I agree to disagree, how many people do you know that get a nintendo console for the multi platform games? People get Nintendo consoles for their gimmick experiences and their exclusives...
I can agree with you that bigger library is better, and I am not panicking about ea "not developing games for wii u" like many others for many reasons:
- ea is being a dick with all the publicity they are doing about the "bad" wii u after a disagreement they had with nintendo, seriously we have another "news" topic about ea not supporting wii u every week
- the wii u doesn't have any competition right now, just like the 3ds before... after the release of the ps4 and xbox 720 the real competition will start
- nintendo haven't released system sellers yet, and they have many planned already
- the wii u is the only console that is backwards compatible as far as we know and that is another selling
- nintendo can do the dick move they did with the 3ds and lower the price a month before the release of the next gen consoles
- the 3ds had the same problems "has no gaems, is too pricy" the first year, look at it now
- Nintendo is the innovator of the videogaming industry for some years, Sony and Microsoft are renovators
- ea likes money, right now the wii u isn't a selling point, but the moment that changes ea will start releasing games for the wii u
sports, sports, sports, sports,harry potter, sports, sports, sports, sports, sims, sports, sports, sports, sports, NFS
I am sorry, did I missed mass effect or dragon age that guild so much likes to point out?
Here's where your problem is, which you said yourself:
"people get nintendo consoles for their gimmick experiences and their exclusives..." The Wii had a market that was created primarily out of two kinds of people: 1. Core Nintendo gamers, 2. Exercising families.

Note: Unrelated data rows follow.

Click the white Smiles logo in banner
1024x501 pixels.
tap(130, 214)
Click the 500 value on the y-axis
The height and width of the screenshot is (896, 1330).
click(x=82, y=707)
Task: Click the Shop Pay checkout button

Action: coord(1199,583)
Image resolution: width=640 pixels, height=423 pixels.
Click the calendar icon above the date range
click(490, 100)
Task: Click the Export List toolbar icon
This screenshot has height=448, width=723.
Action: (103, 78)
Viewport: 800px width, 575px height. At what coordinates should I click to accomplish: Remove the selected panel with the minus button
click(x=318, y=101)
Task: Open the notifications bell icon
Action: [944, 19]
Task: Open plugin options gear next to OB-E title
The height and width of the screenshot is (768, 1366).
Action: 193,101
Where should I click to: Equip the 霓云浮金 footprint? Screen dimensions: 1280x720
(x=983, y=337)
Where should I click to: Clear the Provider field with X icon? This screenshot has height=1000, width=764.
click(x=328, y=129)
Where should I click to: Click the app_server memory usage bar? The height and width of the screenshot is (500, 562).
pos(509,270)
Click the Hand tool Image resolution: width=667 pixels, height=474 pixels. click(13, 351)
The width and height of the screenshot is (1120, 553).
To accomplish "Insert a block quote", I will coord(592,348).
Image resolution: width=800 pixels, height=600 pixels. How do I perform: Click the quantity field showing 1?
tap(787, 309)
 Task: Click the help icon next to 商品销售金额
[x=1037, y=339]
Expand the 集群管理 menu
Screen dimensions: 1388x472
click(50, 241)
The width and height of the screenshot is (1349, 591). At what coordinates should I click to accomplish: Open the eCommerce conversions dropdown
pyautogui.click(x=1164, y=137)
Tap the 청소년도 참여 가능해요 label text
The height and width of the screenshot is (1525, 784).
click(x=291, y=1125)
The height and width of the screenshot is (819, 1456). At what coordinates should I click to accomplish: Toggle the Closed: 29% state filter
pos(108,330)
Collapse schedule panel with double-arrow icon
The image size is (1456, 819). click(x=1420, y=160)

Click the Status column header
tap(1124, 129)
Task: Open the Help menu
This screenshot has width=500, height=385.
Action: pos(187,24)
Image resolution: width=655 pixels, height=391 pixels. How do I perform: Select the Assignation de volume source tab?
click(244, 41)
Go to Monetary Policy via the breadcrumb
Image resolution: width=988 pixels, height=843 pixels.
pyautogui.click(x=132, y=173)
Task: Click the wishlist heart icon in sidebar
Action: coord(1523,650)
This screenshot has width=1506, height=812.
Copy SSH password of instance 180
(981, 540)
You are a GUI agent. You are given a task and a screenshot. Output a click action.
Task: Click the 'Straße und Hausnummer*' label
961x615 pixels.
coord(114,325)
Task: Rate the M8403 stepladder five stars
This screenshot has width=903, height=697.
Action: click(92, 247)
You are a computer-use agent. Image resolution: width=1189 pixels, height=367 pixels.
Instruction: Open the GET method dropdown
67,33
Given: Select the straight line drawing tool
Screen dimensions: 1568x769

Now, the concept of exercising families has been eliminated, yet the features still allude to a device that's essentially for the entire family. Their "gimmick" (even I wouldn't call it a gimmick, since it looks extremely handy, so you used a derogatory term yourself) isn't a strong enough selling point, and their exclusives can't sell the system to the exercising families. Essentially, the demographics show that in comparison to the Wii, the PS3 and the X360 appeal to non-Nintendo core gamers, which Nintendo obviously looks to draw to their system judging from the specs. If they don't, they are left with core Nintendo gamers, the share of which is pretty small actually. They're looking to expand their core gaming audience.
That explains why the WiiU is an HD capable and powerful device. However, it's only a little bit more powerful than the PS3 and XBOX 360 at the moment, and once the PS4 and the next-gen XBOX are released, I fully expect their specs to blow the WiiU's out of the water. This essentially gives the people who would like to use the WiiU as a core gaming device little reason to do so. In several years, the WiiU will have to use their several year old hardware with few games on it to compete with devices that have stronger hardware and thus more incentive for developers to work on.
If the WiiU wants to succeed, it needs to start bringing in users now, and one way to do that is to allow them to play the same games they could get on a PS3 and XBOX 360 but with the better graphics and an overall smoother gameplay experience that you get on the WiiU. If it doesn't, it'll get massacred once the consoles with stronger specs and higher third party support start coming out. All it basically has are Nintendo games right now, and I don't think they can pull out another Wii Sports out of their ass because their selling feature doesn't call for anything like that. It calls for something like Nintendo Land, which isn't exactly a huge hit with anyone.
The drop from EA obviously signals the lack of strong 3rd Party Support for the WiiU which has been extremely evident these past few months. Even the 3DS had fairly strong support from 3rd Party Developers in the beginning, and combined with Nintendo's far more consistent development (which is probably easier to do on a medium specced handheld than the strongest console in the market) and the release of the 3DS XL, there were a lot of reasons why it eventually succeeded. The WiiU has almost none of that. You can only do so much with Mario, Zelda, and weirdly enough, Bayonetta. This thing needs some strong non-Nintendo exclusives (or even multi-platform games) to sell to people past their audience. I mean, look what happened when Persona 4 Golden was released. The PSVita's almost bare sales surged. It couldn't be sold on just Uncharted.
tl;dr, WiiU needs games from someone besides Nintendo, and EA is one of those it could've gotten games from, which is why this is bad overall, and anyone who says this isn't a bad thing is kidding themselves.